TripleBlind Response to NYT Article: The Era of Borderless Data is Ending
A recent New York Times article highlights a shift in attitudes among leaders in more than 50 countries regarding sharing data across borders. Driven by security and privacy concerns, these policymakers are increasingly regulating the transnational use and movement of data.
Countries are in effect moving further toward establishing borders for data. Regulations include rules and standards to prevent national rivals from gaining access to citizens’ data, more stringent data privacy requirements and rules for artificial intelligence, limitations on what data could leave a nation, and policies that require certain digital information to be stored in a specific country.
There are obvious and subtle ramifications of stricter digital privacy laws. Among the obvious ones are the potential to reduce collaboration, slow productivity, and increase prices for affected industries. More subtle impacts include greater rates of sickness stemming from smaller data sets used to validate diagnostic algorithms and increased fraud in financial services from an ability to gain a whole view of citizens’ investing behaviors.
The trend of “digital sovereignty” mirrors that of economic nationalism where national governments are “rethinking their reliance on foreign assembly lines after supply chains sputtered in the pandemic …” Recently, the French government killed a deal with Microsoft to manage health-related data after negative comments about giving the contract to a U.S. company.
Microsoft and others are also rethinking where data resides and creating infrastructure that enables customers to keep data within specific countries. However, innovation is addressing this new trend in a much more effective and elegant way.
Privacy Enhancing Technology, A Catalyst for Innovation
Privacy Enhancing Technologies (PETs) include a series of solutions designed to facilitate the collaboration of sensitive and protected data while remaining in compliance with the growing number of data privacy and residency regulations in place. In recent years there have been significant advancements in PETs that allow organizations to preserve data privacy and ensure compliance – thus unlocking the inherent value of data collaboration. One such solution is TripleBlind’s privacy-enhancing innovation.

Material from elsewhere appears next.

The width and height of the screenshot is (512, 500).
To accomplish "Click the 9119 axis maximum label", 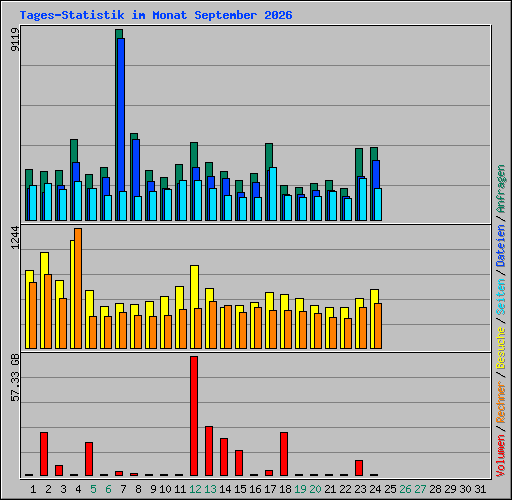I will coord(15,39).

TripleBlind offers the most complete and scalable solution for privacy-enhancing computation. The solution is being used by organizations in the healthcare and financial services industries to ease the pains, pressures, and risks involved in working with sensitive and protected data. TripleBlind is a software-only solution delivered via a simple API. It solves for a broad range of data science use cases, compares favorably to other PETs, and enables organizations to share data across borders while remaining in compliance with many data privacy regulations in place today.
Nations Can Collaborate to Ensure Digital Commerce
Data collaboration across borders that is effectively privacy-enforced unlocks the tremendous potential that is currently trapped in private data stores, proprietary algorithms, and behind national data restrictions. PETs, such as TripleBlind, serve as much more effective solutions to enable data collaboration than by creating new data centers or other strategies to address data regulations as software-based solutions can easily evolve as regulations change.